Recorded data
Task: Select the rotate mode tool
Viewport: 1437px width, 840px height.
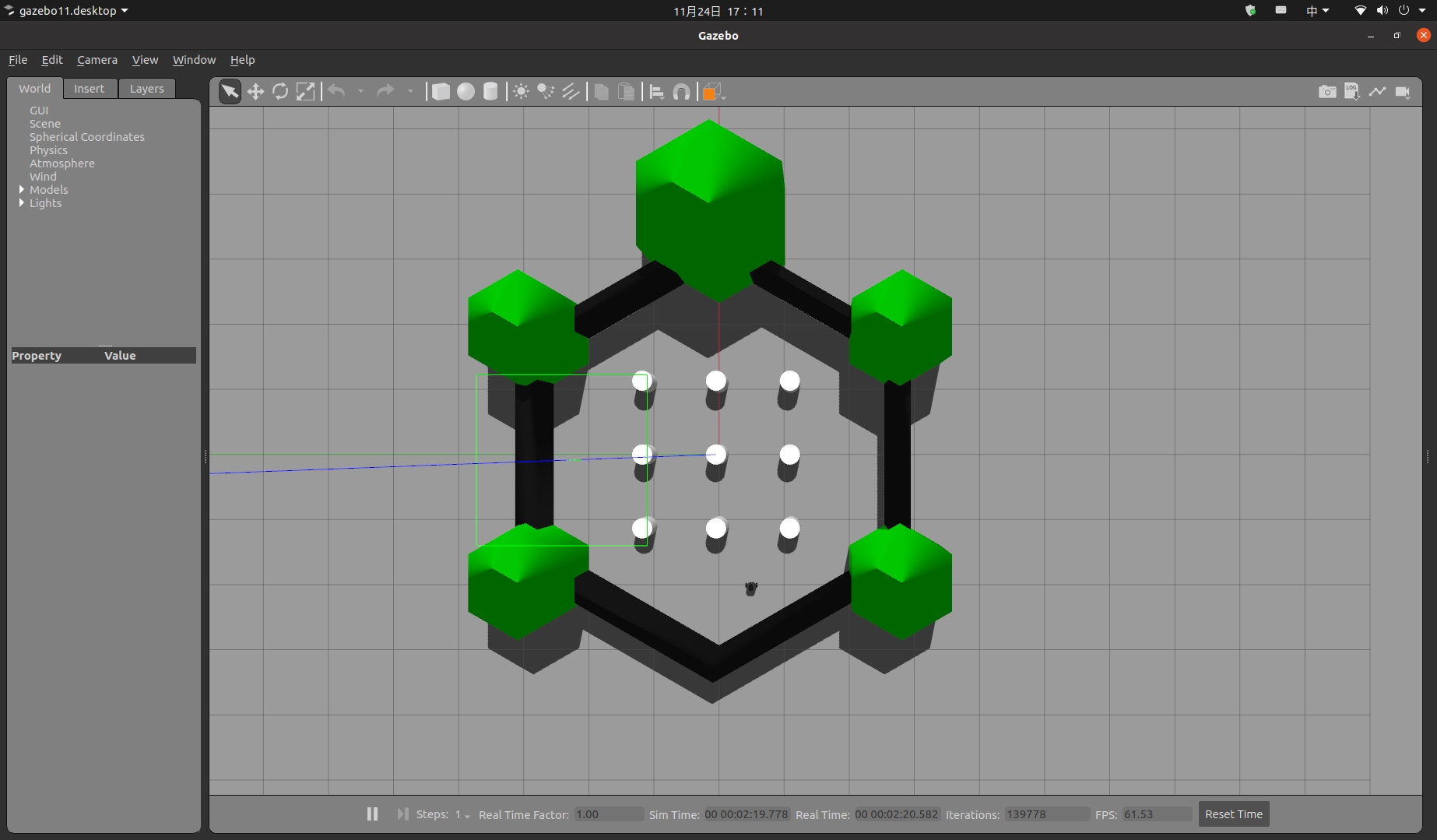Action: (x=280, y=91)
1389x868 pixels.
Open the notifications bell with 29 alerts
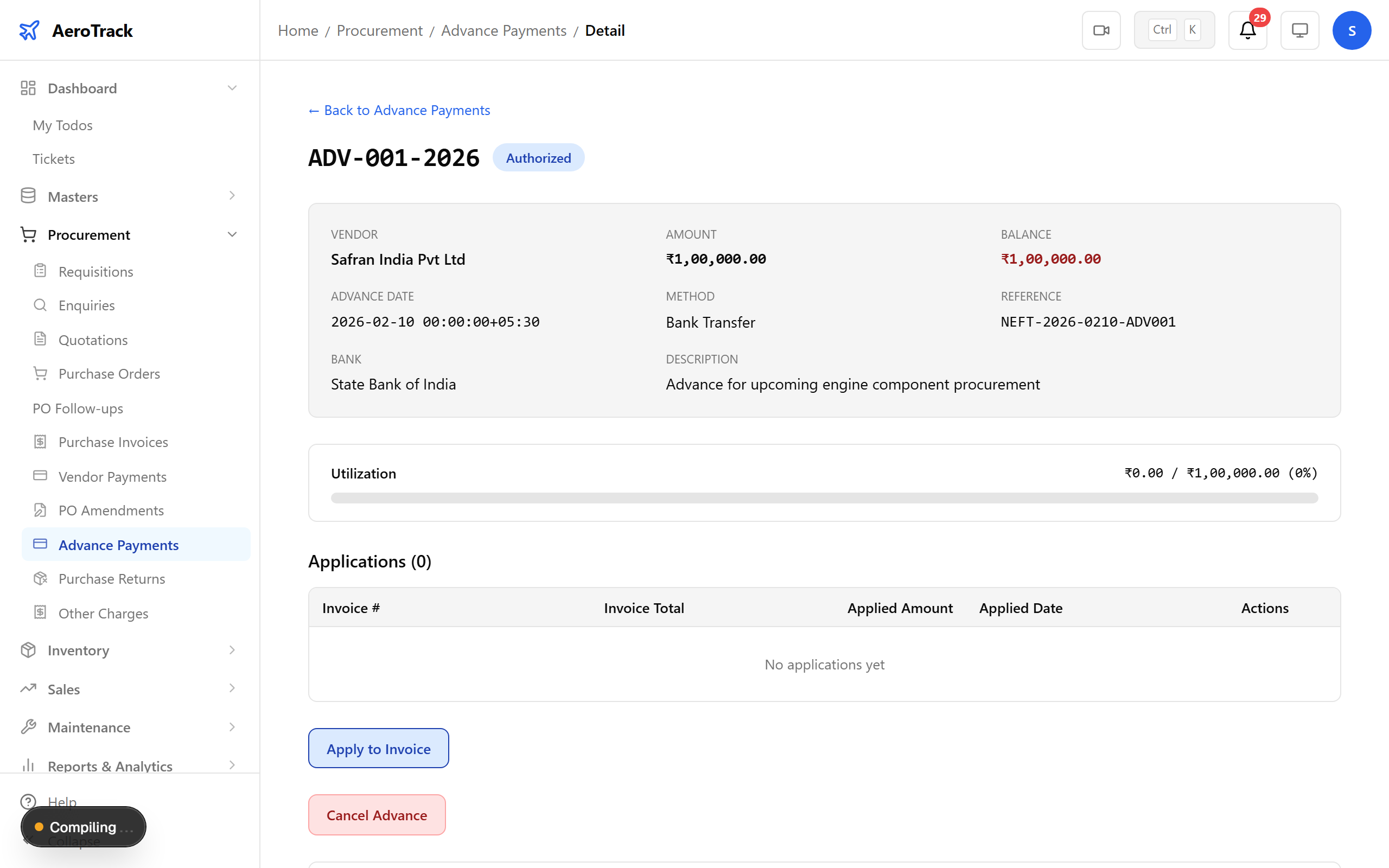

Task item - Leave the images aside and transcribe all entries exactly.

Output for this task -
Task: Select the rotate mode tool
Viewport: 1437px width, 840px height.
Action: (x=280, y=91)
1389x868 pixels.
Open the notifications bell with 29 alerts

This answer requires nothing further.